Since I stay away from my parents, it often get difficult for me to find time for them. I try to call them
once in day. Recently, my studies and class activities have kept me really busy and I am unable to find
the time to call my parents. Also, I often go out till late with my friends and if I call my parents while I am
out, it worries them more. I keep asking them not to worry but if I don’t call them by evening, my mom
calls my friend. This creates an embarrassing situation for me. Recently, I indulged in a massive
argument with my mother regarding the same.

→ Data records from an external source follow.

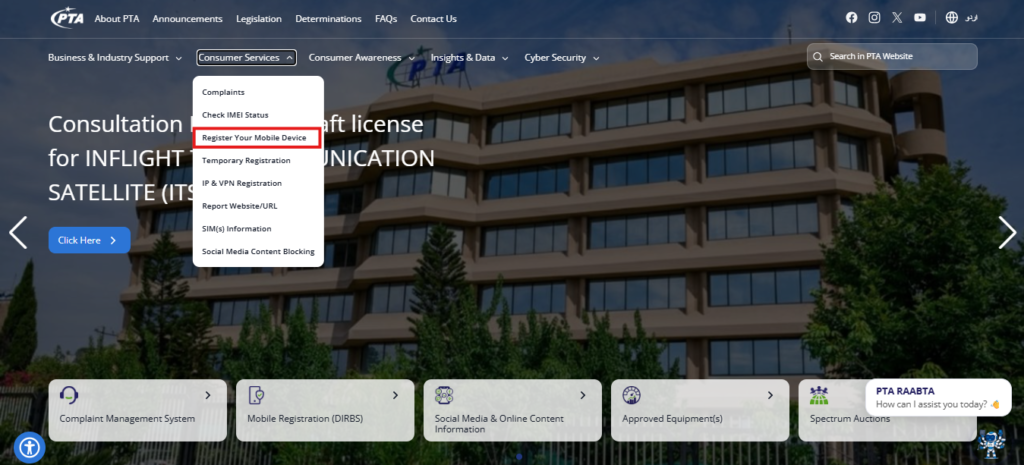Focus the Search in PTA Website field
Image resolution: width=1024 pixels, height=465 pixels.
[892, 56]
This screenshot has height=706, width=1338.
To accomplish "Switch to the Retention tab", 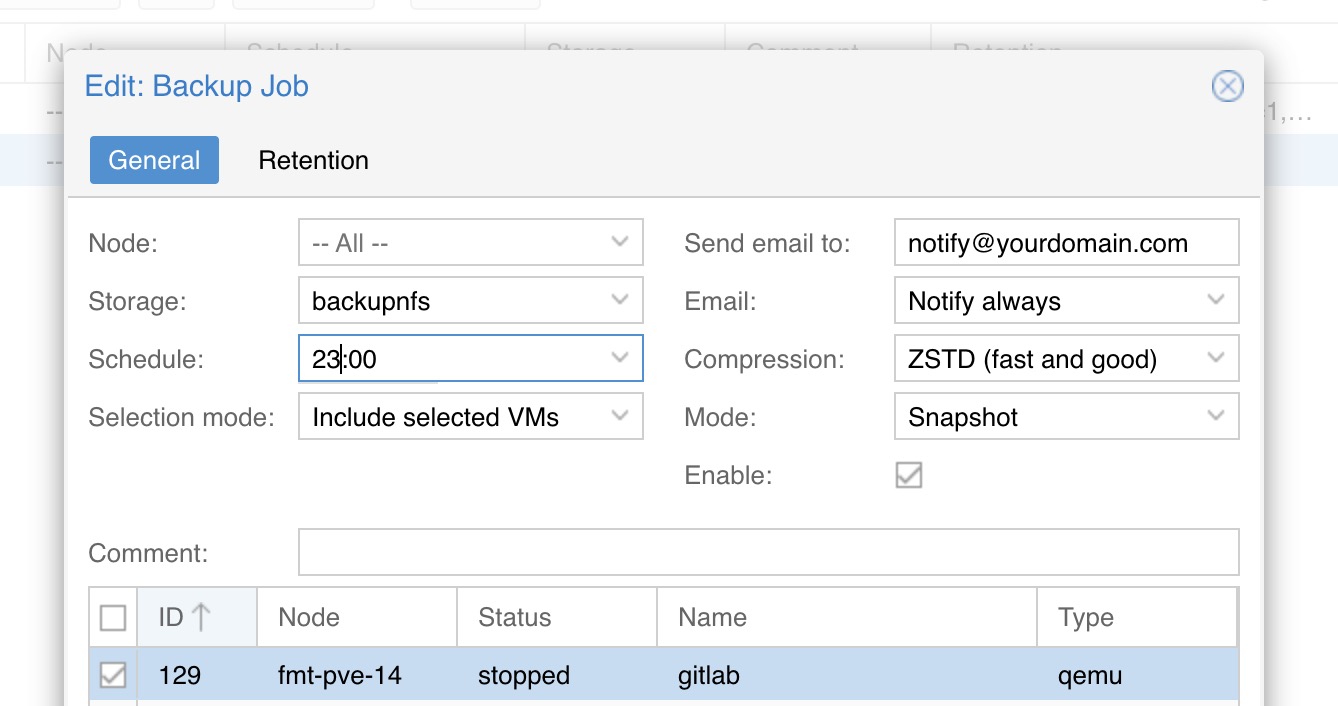I will 313,161.

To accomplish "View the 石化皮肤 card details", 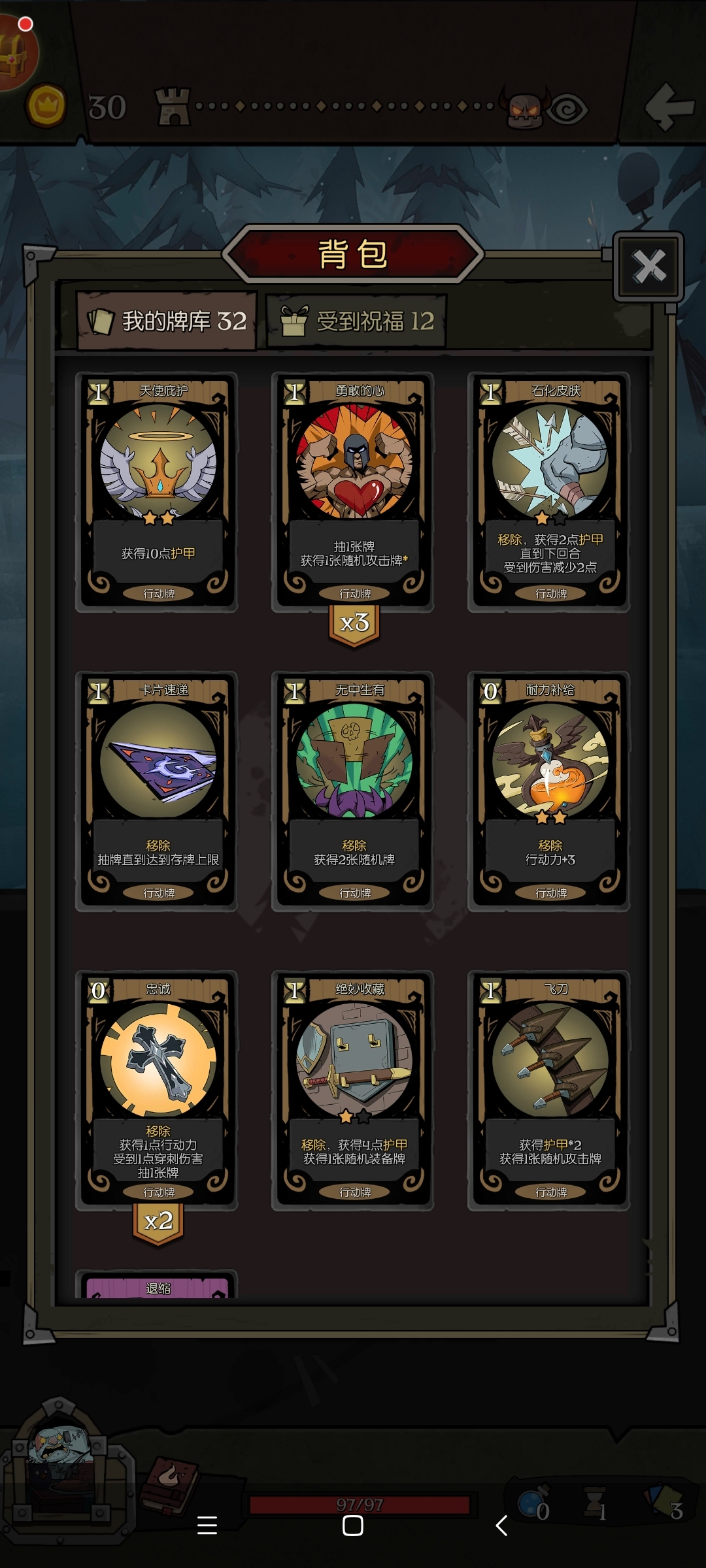I will coord(549,492).
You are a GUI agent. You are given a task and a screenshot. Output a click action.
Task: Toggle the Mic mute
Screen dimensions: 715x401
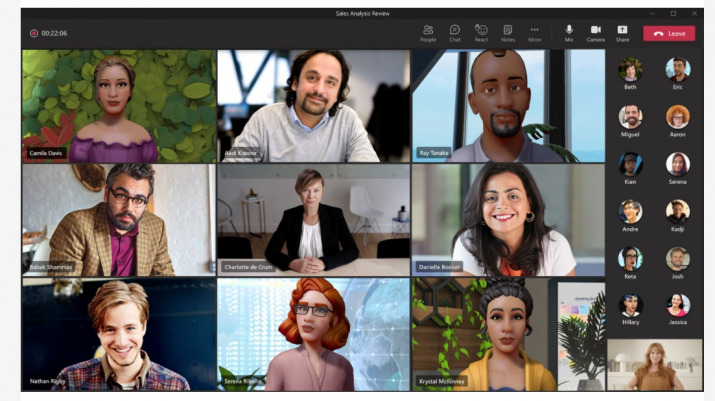(x=569, y=32)
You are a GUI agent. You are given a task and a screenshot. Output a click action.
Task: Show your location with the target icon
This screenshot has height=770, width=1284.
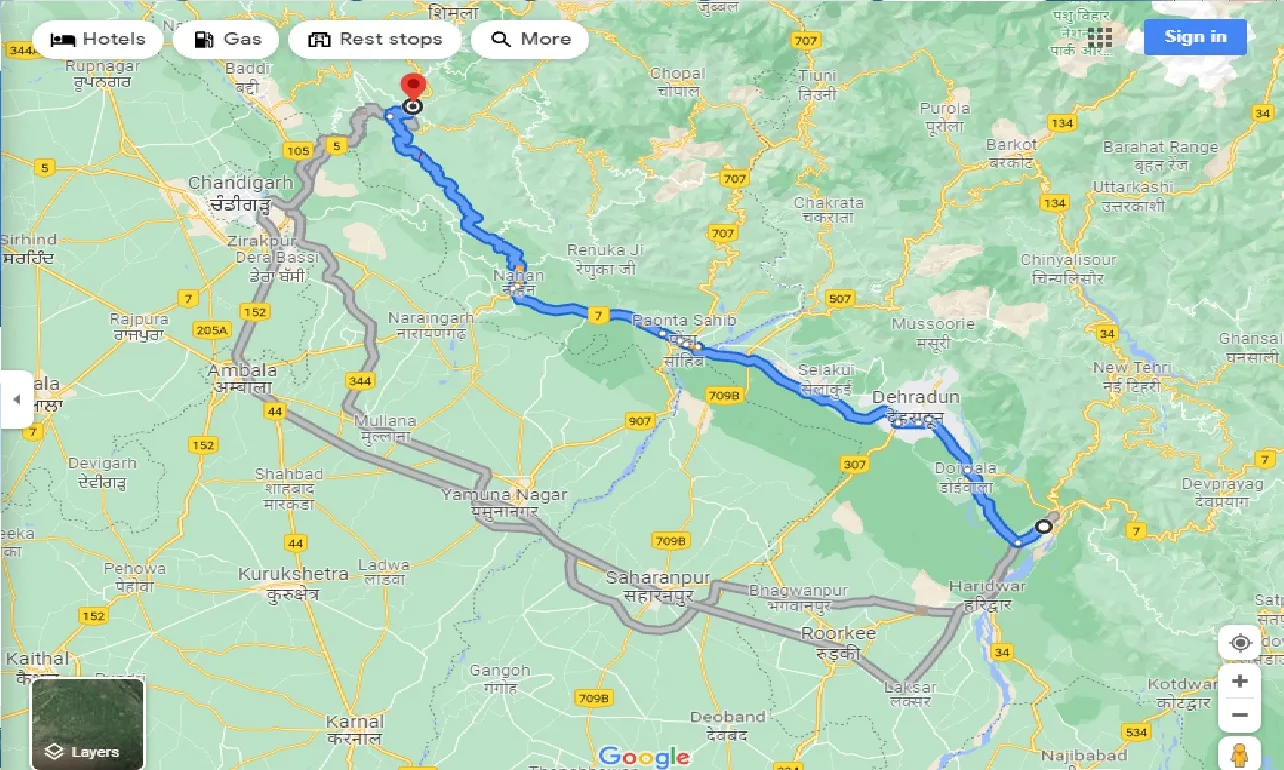click(x=1240, y=643)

I feel angry and frustrated in this situation because I wish my parents would understand that I am an
adult who can take care of self. I wish they could trust me and not worry. I also feel sad for them and I
genuinely try to stay in active contact with them. However, at times, it becomes very difficult especially
when I am out with my friends till late. And now this has been happening very frequently which is
making me agitated.
I believe the situation can be controlled with communication but I don’t feel I am entirely ready to have
that conversation with my parents yet. I do not want them to get hurt but I want them to understand
my plight as well.
Journal entry 2:
Since many last years, I had been gaining weight. This is predominantly because of an unhealthy
lifestyle. I promise myself to work out every day but unfortunately, I am never able to manage the time
for it. I wake up early in the morning and go for a run for a week and then I again go back to the same
lazy schedule. Every month end, I decide to start working out from the next month and every weekend, I
decide again to work out from the next week. Unfortunately, if I fail on a Monday, I feel demotivated the
entire week.
This is a recurring conflict which I am facing with myself. It makes me feel agitated and angry with my
own self and my lack of determination. I have genuinely tried a number of times to start a work out
regime and follow a healthy diet. However, it has been such a long time now that I find myself out of
control and lazy. I have tried to take external help by asking my friends to motivate me or wake me up
but it has been of no help.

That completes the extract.